PROCESS

Alina Szapocznikow: Human Landscapes – Hepworth Wakefield

Alina Szapocznikow: Human Landscapes was the first UK retrospective of the work of the much-overlooked Polish artist Alina Szapocznikow. The exhibition featured more than 100 works created between 1956 and 1972 including drawings, photography and sculpture, incorporating Szapocznikow’s characteristic use of cast body parts, many of which she transformed into everyday objects like lamps or ashtrays.

Project

  • Use: Exhibition
  • Status: Completed
  • Size: 100+ Artworks
  • Date:  21 October 2017 – 28 January 2018

Team

  • Client: Hepworth Wakefield
  • Curator: Andrew Bonacina
  • 2D Design: Twelve
  • Construction: Helm X
  • Photography © Lewis Ronald

 

 

 

PROCESS

vPPR’s proposal consisted of clusters of translucent fabric screens that thematically group artworks, whilst maintaining visual connections to other works beyond through the visual transparency. The design was a direct reference to Alina Szapocznikow’s own studio where the artist used translucent partitions to frame, photograph and protect artworks. The artist investigates the human body, whose work is displayed in chronological order across four exhibition spaces. While her early work is more classical and figurative, her later work is increasingly materially and formally experimental, often distorting the human body. The architectural screens were designed to reinforce the conceptual progressions within her work in the two main exhibition rooms: the earlier room consists of rectilinear screens, with fabric gradienting from pale blue to medium blue to dark blue; the later room consists of curved panels that gradient from pale pink to medium pink to dark maroon.

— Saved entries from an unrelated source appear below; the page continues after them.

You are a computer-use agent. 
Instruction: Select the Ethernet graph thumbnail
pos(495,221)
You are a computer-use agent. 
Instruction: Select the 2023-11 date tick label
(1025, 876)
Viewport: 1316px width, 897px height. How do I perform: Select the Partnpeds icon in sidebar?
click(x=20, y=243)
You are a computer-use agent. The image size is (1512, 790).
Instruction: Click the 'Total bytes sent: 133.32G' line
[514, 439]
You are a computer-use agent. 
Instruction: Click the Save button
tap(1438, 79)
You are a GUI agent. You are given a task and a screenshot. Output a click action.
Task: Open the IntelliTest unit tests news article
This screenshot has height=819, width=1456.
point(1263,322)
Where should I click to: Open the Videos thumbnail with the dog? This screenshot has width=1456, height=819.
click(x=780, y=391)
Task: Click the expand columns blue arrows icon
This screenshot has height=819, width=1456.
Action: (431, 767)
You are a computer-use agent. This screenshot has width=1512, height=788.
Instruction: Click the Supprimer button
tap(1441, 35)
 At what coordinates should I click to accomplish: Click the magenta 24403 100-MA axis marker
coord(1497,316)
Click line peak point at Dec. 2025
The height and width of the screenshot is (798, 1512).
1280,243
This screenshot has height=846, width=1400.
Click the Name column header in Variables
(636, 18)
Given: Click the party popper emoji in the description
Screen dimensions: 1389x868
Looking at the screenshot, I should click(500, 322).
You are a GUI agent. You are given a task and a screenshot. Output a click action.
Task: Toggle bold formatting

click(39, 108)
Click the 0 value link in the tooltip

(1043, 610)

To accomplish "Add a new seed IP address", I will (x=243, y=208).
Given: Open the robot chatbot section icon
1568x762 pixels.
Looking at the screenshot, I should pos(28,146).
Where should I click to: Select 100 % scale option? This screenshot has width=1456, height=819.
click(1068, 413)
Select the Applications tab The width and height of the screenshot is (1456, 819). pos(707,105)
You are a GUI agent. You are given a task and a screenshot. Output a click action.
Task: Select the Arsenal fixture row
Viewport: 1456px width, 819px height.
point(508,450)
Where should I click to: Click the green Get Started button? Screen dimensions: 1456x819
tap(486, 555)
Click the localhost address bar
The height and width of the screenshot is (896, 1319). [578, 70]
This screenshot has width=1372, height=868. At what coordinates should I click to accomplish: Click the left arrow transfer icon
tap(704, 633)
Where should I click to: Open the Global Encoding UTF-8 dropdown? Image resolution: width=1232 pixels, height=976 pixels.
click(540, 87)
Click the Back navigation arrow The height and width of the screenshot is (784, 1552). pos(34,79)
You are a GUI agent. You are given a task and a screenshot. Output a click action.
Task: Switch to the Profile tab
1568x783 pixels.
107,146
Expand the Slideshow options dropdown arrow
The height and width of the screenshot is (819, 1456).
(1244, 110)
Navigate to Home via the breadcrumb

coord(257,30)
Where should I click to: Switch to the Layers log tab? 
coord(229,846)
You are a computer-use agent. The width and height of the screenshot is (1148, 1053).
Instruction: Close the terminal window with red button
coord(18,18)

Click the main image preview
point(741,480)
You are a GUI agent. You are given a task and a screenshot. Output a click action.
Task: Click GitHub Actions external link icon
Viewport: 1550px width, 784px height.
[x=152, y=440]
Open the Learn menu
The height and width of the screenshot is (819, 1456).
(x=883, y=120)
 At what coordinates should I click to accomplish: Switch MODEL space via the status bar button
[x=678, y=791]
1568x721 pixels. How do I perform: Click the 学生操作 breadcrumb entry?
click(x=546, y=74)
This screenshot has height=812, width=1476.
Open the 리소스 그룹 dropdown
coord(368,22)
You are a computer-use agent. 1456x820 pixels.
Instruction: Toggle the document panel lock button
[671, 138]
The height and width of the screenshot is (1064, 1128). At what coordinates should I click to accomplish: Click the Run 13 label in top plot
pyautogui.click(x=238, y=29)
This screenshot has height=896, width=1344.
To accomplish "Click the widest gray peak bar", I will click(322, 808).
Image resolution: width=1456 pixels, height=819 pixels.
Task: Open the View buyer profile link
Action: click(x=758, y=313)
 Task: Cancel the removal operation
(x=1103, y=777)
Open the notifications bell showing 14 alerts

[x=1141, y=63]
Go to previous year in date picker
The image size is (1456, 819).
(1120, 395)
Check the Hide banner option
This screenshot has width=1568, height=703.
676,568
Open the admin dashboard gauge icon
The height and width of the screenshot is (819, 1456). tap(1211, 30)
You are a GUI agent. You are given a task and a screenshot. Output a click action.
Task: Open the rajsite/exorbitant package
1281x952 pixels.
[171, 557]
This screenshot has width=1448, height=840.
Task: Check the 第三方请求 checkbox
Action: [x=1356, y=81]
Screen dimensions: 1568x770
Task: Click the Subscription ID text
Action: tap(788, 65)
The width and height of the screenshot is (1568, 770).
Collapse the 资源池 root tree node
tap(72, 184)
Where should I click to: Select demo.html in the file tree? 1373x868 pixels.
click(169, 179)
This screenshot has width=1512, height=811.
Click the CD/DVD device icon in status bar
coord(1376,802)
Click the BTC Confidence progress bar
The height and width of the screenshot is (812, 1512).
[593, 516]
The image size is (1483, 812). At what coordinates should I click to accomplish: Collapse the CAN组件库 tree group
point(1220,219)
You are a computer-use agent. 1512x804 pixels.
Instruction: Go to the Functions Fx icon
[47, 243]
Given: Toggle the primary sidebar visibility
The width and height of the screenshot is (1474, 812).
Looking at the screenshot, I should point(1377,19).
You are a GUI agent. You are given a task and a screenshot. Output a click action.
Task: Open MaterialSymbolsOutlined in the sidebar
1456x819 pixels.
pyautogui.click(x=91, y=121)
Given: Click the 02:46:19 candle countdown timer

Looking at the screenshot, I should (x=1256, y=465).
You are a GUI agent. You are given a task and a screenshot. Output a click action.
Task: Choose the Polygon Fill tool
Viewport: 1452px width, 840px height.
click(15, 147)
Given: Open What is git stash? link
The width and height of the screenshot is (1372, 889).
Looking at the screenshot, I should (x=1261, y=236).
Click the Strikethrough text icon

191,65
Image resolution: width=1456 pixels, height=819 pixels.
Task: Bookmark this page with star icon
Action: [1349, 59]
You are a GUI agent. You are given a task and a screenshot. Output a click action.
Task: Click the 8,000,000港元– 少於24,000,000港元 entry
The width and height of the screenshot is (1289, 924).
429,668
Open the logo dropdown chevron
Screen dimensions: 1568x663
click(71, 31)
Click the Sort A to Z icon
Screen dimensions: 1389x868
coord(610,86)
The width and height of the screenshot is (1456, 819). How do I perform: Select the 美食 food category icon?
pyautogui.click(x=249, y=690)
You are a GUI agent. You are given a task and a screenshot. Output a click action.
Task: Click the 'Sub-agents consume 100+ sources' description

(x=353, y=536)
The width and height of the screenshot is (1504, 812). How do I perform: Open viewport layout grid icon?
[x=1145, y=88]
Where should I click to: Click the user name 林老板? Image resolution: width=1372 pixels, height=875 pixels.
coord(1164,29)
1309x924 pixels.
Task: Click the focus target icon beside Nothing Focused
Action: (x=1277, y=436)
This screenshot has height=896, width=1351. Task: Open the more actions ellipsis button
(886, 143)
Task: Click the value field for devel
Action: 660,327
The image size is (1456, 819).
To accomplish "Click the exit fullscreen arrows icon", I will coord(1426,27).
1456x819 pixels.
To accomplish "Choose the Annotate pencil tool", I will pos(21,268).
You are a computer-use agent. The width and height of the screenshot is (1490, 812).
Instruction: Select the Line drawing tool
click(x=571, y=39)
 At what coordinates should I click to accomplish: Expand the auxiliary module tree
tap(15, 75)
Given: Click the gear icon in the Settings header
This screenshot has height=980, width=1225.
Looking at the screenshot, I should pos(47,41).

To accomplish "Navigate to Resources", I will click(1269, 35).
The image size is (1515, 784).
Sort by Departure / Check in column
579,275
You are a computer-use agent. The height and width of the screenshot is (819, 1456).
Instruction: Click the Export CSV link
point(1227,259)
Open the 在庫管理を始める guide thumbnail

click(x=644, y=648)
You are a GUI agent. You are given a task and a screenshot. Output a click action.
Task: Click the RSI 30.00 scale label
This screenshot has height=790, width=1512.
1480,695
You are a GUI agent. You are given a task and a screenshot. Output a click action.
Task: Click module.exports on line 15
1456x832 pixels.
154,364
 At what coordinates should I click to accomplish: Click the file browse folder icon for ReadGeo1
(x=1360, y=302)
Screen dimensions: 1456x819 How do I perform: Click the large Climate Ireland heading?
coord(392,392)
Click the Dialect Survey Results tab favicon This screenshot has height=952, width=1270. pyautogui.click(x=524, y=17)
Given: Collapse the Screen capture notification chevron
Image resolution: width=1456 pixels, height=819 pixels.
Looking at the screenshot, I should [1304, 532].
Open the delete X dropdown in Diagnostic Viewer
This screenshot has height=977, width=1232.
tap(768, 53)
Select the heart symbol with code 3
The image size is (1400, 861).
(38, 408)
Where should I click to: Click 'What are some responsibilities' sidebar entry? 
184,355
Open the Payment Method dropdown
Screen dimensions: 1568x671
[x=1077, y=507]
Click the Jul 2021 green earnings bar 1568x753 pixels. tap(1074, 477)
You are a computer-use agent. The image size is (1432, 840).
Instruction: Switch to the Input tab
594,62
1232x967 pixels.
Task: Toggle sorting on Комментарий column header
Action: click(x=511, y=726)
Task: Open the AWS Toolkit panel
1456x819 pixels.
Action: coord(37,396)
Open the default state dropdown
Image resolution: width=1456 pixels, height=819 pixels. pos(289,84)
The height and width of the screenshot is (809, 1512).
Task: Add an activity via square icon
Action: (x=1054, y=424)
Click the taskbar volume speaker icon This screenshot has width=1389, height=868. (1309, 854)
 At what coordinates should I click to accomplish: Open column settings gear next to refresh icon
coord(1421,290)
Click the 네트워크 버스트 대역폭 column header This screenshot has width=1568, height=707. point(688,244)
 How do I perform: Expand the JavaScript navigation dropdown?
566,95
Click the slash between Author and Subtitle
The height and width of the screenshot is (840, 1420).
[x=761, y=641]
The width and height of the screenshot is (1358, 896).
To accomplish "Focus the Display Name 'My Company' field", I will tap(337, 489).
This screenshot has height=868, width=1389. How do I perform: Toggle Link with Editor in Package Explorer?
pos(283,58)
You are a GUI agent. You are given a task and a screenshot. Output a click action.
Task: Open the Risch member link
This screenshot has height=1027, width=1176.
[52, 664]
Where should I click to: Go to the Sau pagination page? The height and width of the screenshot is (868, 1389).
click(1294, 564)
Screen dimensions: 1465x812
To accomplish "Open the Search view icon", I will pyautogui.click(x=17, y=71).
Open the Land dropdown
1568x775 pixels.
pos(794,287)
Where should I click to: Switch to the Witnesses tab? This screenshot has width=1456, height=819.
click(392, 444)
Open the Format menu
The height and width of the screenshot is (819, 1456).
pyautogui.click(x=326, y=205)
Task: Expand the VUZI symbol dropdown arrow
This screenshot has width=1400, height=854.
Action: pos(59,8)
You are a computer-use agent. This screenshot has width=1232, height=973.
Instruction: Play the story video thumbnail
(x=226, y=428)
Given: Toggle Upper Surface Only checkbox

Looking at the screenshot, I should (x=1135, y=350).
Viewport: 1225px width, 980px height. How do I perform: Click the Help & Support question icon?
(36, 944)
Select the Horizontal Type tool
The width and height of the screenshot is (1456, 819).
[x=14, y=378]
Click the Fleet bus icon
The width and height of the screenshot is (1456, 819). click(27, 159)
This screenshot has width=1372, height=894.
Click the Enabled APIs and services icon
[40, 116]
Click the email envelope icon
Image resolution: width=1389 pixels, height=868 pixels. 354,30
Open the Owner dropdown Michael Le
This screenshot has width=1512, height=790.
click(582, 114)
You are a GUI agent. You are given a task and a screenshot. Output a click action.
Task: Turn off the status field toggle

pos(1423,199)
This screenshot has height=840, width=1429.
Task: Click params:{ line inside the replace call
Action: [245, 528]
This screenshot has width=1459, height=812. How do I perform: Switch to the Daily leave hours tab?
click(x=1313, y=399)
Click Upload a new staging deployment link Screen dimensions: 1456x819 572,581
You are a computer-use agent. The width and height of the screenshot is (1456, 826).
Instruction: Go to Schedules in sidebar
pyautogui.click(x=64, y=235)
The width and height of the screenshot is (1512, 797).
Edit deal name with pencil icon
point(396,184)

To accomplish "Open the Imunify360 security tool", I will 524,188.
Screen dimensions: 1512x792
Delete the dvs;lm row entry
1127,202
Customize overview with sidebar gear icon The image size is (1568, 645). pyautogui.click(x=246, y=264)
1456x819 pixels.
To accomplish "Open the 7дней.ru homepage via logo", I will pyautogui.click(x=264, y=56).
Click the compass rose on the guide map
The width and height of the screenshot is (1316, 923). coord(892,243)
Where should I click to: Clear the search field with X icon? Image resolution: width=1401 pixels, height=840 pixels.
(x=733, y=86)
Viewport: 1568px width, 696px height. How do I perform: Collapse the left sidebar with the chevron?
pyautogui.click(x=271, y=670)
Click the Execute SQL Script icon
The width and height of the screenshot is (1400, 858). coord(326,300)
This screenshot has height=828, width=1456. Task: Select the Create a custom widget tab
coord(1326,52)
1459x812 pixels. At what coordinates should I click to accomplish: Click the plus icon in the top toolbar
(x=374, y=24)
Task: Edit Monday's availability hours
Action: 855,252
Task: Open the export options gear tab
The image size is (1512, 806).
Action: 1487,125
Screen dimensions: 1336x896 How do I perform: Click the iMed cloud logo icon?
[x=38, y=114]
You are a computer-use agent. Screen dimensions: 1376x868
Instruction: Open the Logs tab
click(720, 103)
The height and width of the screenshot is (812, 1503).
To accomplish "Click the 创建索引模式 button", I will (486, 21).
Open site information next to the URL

The screens were modular metal framed panels which were deployed in various configurations to help visitors navigate through the space, bring order and narrative to the works, create connections between past and future through the visual transparency, and also display archival photographs in fabric display vitrines.

The layered views across the rooms through the screens and attached vitrines facilitated new ways of viewing the works, for example drawing attention to the profiles and silhouettes of artworks through the abstraction of the fabric versus the intricate textures when viewed direct.